┌─ RECORDS

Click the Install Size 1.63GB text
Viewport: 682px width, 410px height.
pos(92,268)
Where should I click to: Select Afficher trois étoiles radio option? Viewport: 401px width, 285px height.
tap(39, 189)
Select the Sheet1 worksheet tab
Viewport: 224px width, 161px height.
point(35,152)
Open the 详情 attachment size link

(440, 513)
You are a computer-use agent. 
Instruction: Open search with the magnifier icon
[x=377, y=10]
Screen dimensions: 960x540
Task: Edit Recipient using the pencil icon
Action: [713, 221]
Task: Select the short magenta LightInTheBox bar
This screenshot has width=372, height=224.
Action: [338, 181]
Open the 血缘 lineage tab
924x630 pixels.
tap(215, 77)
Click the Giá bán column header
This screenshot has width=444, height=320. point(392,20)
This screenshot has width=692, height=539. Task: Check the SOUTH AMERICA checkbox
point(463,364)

└─
┌─ RECORDS

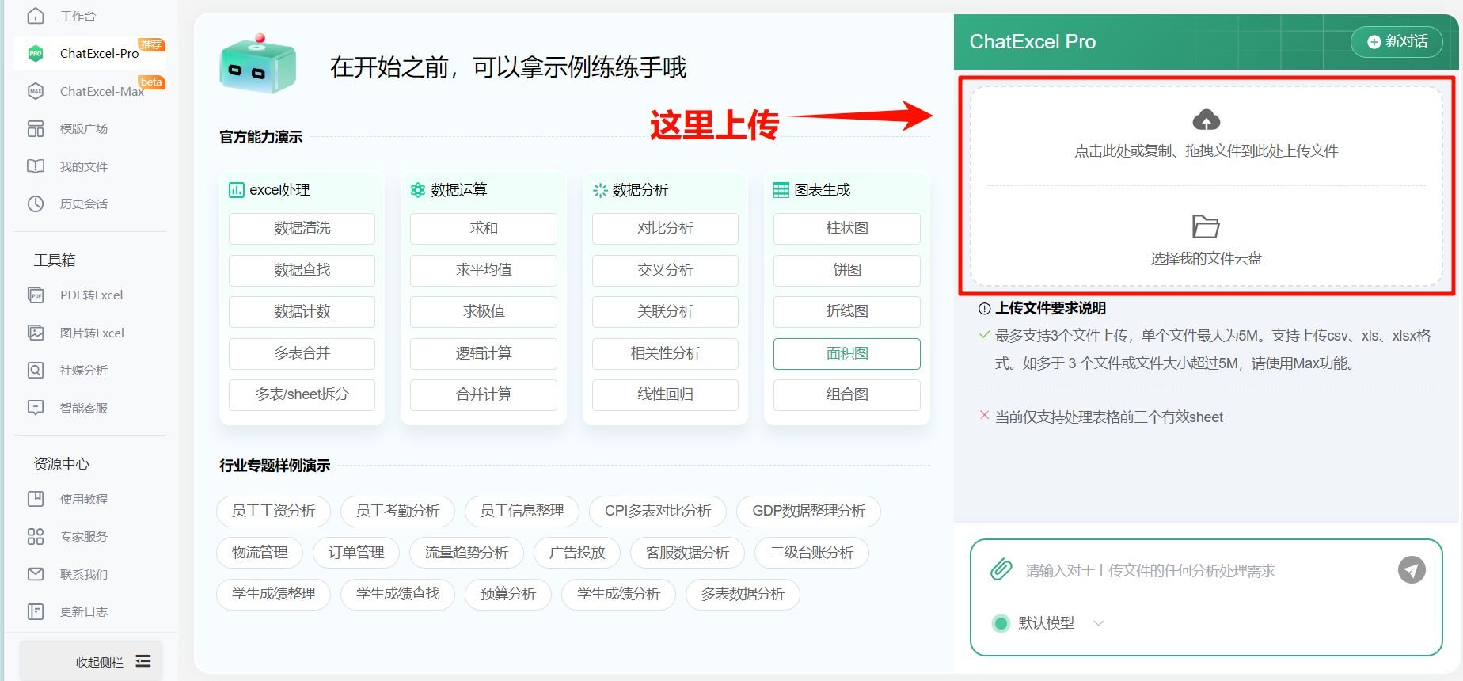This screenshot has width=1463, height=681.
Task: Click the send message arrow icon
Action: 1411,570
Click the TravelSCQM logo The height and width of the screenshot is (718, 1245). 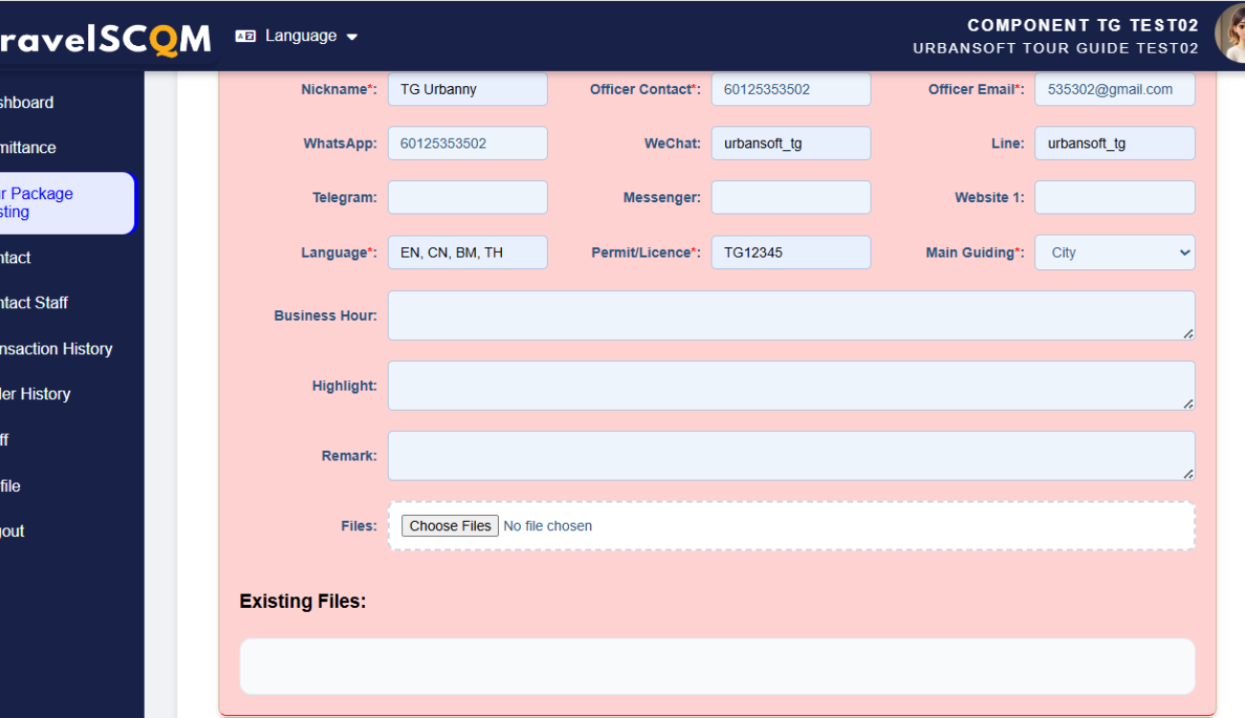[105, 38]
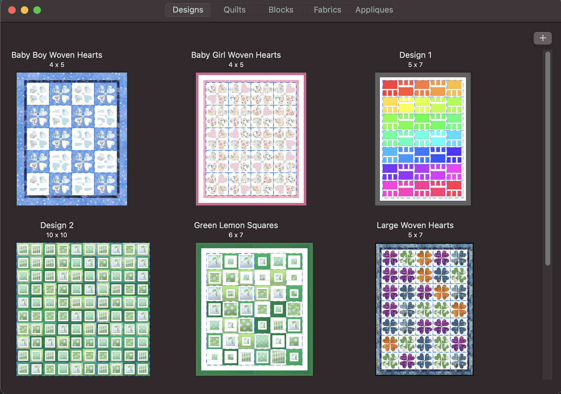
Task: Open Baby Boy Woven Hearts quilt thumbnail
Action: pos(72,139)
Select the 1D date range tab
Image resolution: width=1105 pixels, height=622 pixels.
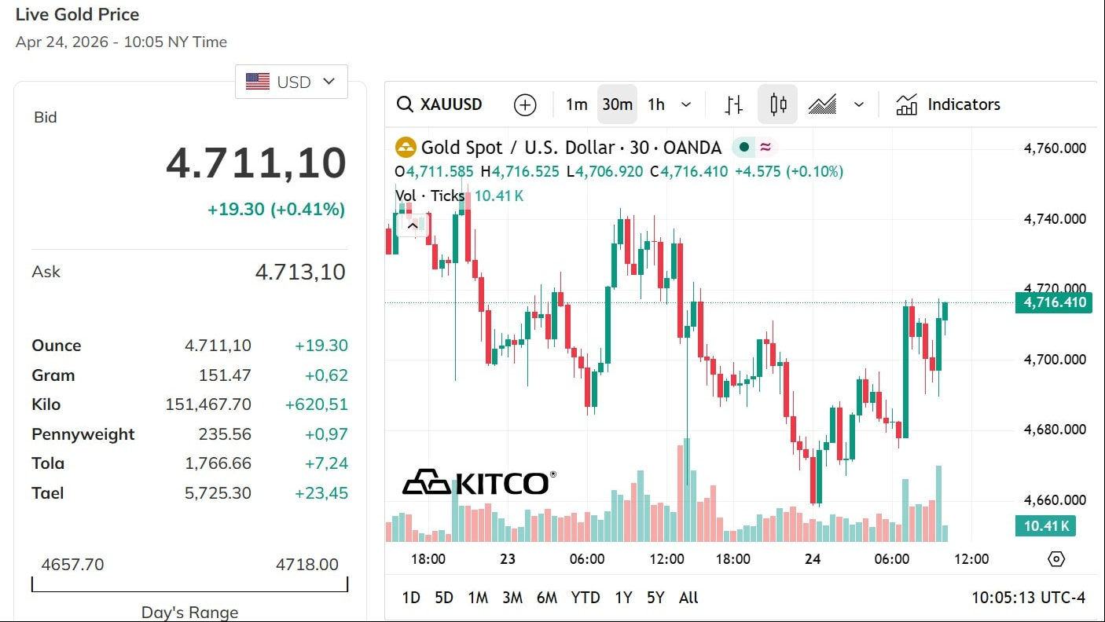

└─

### EXERCISE DETAILS
Beginning with the line containing "Select the 1D date range tab" and ending with the line containing "Image resolution: width=1105", extract those lines exactly from the listing above, and only those.

### TASK SOLUTION
Select the 1D date range tab
Image resolution: width=1105 pixels, height=622 pixels.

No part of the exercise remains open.